**Entries shown**

────────────────────────────────────────

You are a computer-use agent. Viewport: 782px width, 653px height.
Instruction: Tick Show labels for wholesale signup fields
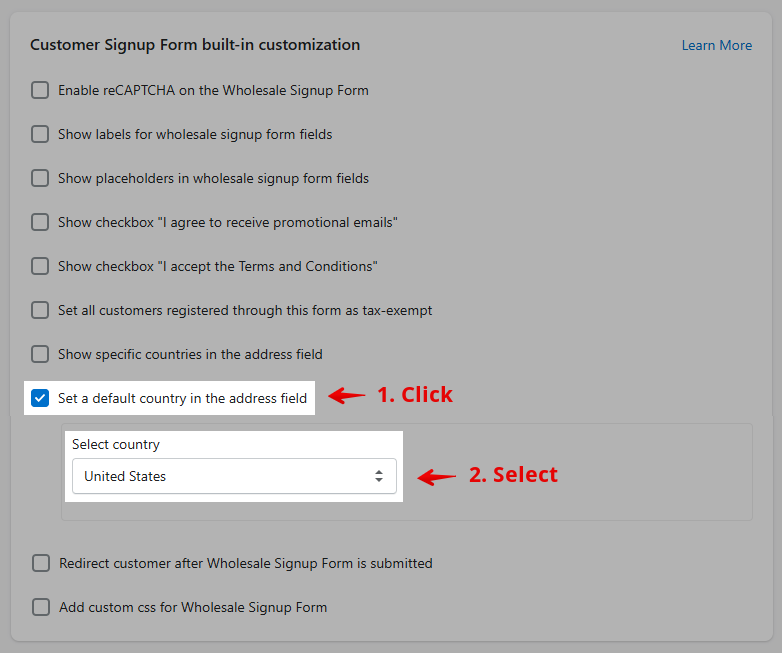pyautogui.click(x=40, y=134)
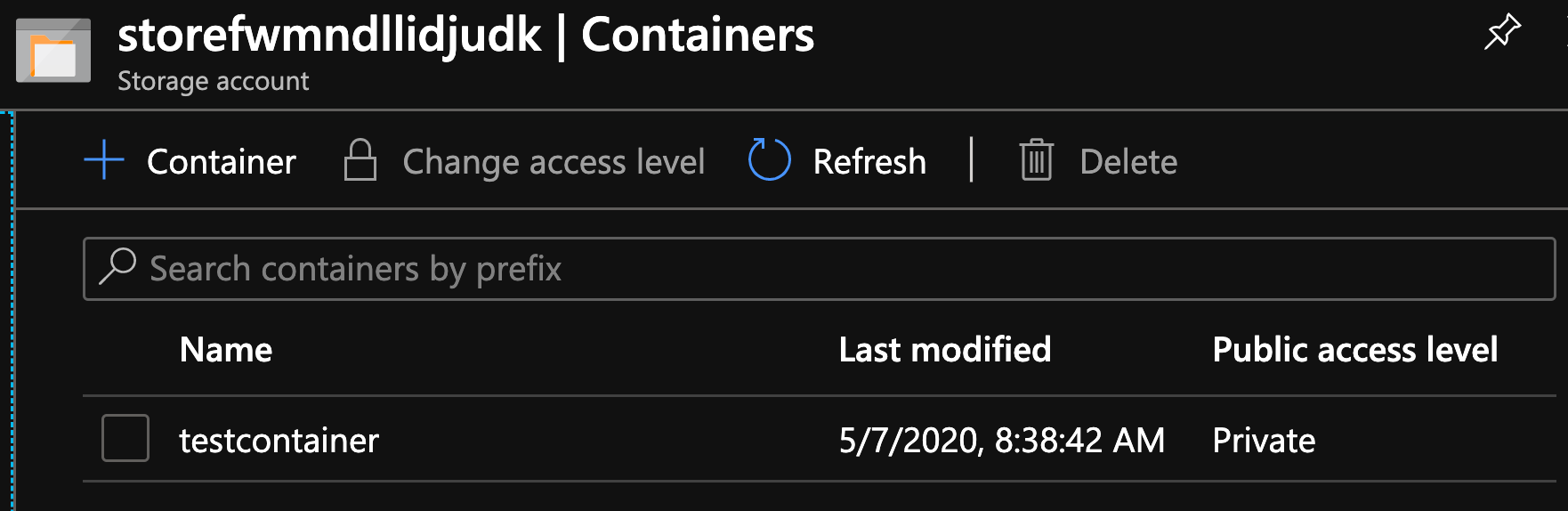Viewport: 1568px width, 511px height.
Task: Click the 5/7/2020, 8:38:42 AM date cell
Action: pos(1001,441)
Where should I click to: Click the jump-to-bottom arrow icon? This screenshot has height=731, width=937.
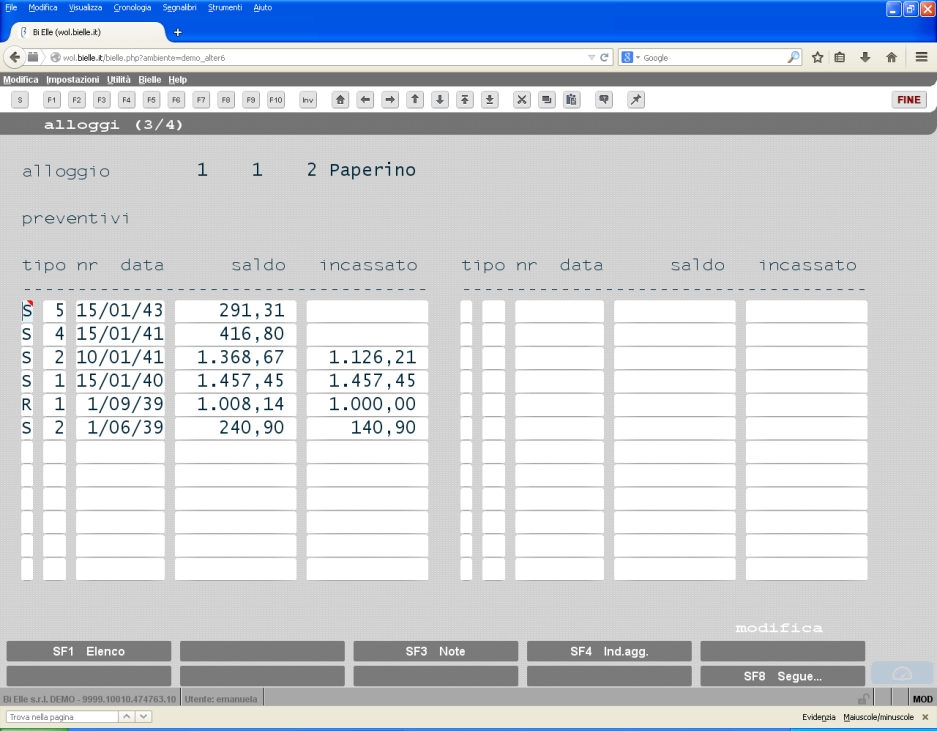click(489, 100)

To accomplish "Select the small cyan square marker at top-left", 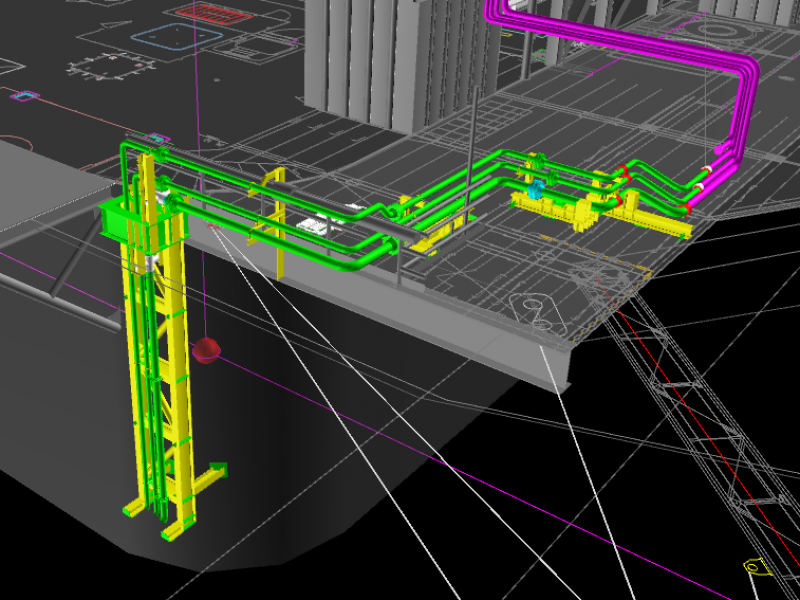I will click(24, 96).
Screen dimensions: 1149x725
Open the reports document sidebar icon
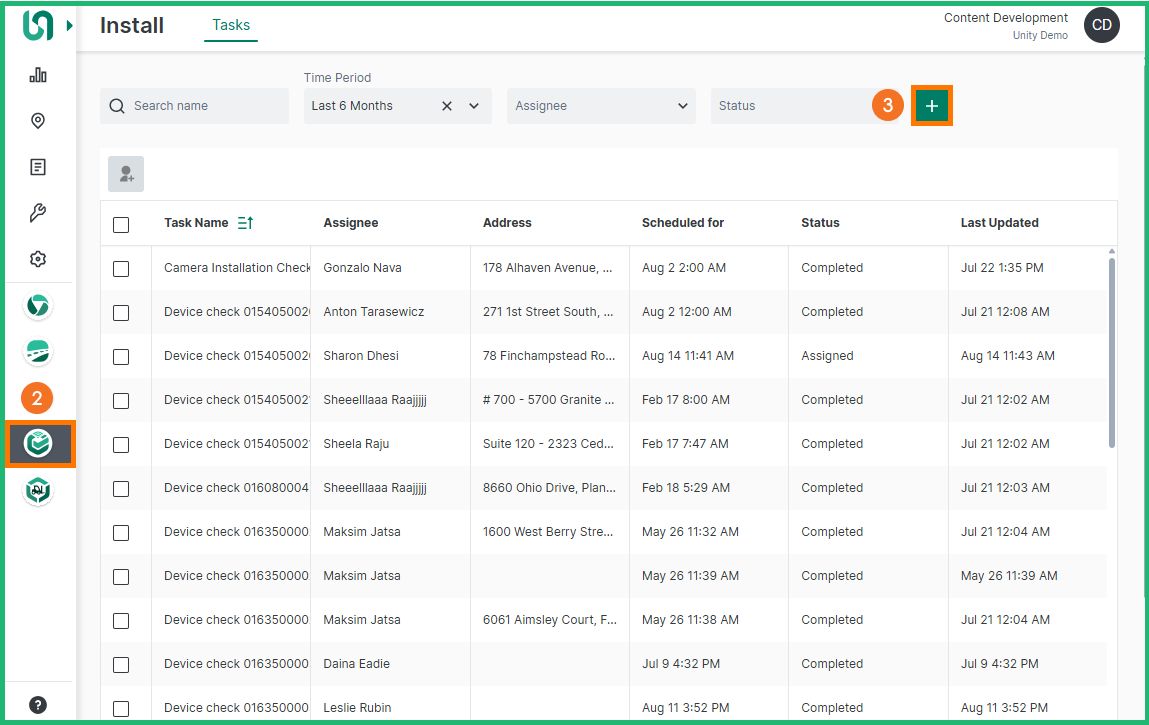[x=38, y=167]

────────────────────────────────────────

**Instructions for the task**
Final task for the records above: print exactly the lines from the one that contains "Screen dimensions: 1149x725" through the last line, both ends included, pictures excluded.

**Task output**
Screen dimensions: 1149x725
Open the reports document sidebar icon
[x=38, y=167]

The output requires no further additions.